Туберкулезная девица в свою очередь напоминает о прижившемся на сухогрузе песике чуть больше кошки, пестреньком таком, лохматом, о его уме и понятливости. Заговоришь с ним добрым голосом, он так уставится — не хочешь, а поверишь, что собаки «все понимают, только говорить не умеют». А почему не умеют?.. И я прихожу к выводу, что своеобразие собачьего мозга — в мерцающем восприятии голосов мира. Все ими видимое и слышимое разрывается на ничтожные частицы, пунктирные сигналы, не сливающиеся друг с другом. Не накапливаясь в сером веществе, они лишают собачье сознание человечьей способности постигать отвлеченное.

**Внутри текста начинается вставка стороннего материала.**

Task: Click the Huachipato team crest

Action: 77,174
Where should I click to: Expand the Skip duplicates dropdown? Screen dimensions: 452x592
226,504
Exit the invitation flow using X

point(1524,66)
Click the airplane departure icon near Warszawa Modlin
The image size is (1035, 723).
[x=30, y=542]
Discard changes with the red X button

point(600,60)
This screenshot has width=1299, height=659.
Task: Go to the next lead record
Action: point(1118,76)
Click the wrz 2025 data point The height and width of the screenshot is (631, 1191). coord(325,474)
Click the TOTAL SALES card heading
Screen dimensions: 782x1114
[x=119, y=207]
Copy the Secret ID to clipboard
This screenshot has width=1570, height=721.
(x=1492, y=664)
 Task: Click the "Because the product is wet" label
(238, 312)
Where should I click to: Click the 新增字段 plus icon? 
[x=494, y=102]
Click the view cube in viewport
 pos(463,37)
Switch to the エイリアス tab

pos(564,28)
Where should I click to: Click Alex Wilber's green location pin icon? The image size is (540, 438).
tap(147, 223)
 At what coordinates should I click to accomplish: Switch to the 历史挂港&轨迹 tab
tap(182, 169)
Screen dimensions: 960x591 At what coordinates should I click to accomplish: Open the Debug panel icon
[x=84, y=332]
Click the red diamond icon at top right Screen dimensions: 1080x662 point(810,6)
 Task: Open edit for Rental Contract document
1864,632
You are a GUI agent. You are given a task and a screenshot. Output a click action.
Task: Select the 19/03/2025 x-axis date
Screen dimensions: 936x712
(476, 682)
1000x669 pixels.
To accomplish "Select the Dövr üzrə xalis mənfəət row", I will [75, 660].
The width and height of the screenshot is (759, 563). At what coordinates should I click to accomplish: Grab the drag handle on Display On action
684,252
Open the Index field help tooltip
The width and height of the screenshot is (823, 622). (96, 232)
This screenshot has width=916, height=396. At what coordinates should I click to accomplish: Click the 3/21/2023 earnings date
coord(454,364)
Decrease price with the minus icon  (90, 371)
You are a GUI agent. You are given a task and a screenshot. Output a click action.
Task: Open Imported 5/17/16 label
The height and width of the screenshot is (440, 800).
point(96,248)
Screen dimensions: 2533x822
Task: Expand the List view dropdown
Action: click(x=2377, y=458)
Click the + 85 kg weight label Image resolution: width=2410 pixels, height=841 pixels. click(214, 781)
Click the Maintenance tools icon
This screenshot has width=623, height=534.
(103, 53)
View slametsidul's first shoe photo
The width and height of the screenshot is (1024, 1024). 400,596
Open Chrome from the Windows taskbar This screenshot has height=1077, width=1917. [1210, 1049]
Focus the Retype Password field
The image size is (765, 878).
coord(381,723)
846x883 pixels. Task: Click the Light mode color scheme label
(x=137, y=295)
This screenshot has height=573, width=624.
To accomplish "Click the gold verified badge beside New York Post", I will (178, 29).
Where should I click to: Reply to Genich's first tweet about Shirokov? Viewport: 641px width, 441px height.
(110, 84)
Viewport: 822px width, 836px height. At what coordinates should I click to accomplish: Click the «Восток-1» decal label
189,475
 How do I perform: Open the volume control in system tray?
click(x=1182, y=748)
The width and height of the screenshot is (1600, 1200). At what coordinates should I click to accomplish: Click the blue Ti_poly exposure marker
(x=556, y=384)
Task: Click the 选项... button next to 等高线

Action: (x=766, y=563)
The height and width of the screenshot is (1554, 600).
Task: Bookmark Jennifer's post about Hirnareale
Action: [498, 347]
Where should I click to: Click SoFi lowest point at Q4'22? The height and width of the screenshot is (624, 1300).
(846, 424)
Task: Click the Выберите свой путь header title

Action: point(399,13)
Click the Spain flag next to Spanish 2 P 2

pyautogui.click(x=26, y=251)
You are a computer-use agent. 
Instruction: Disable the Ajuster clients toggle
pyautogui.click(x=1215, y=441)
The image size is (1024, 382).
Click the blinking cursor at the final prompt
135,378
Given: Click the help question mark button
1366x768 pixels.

Каково?.. Мне очень нравились мои домыслы, и при случае я как о чем-то доказанном оповещал, что собаки только потому не говорят, что их мозг не накапливает сигналы.
И как-то услышал:
«Это хорошо или плохо?.. Может, собачий бог мудрее?..»
Наверное, я занимался сотворением гипотез и во сне, потому что где-то под Южным Крестом меня, как отрока Варфоломея, посетило видение — Иван приснился. Чего-то мы с ним рассуждаем, великие дела вершим!..
Проснулся, и сердце заныло: имел возможность, болван, подыскать службу голове, пренебрег. Чего ради?..
Разбередил себя — дальше некуда. Топал по морям-окиянам и все доискивался — был у меня «задел», как Иван говорил, или он так, в утешение, и собственная идея для меня — мечта несбыточная?.. Но сколько ни копошился в прошлом, «среди памятных побуждений юных лет высоких устремлений не просматривалось», как говорил боцман. Или вовсе не было божьей искры, или недолго она во мне гостевала…
И все-таки не терял надежды. Ведь мои выводы могут быть неверны, люди порой вовсе не замечают своих способностей — со стороны виднее. К тому же Иван человек неординарный и вполне мог увидеть во мне, чего я не замечаю. Одним словом — уповал на братца.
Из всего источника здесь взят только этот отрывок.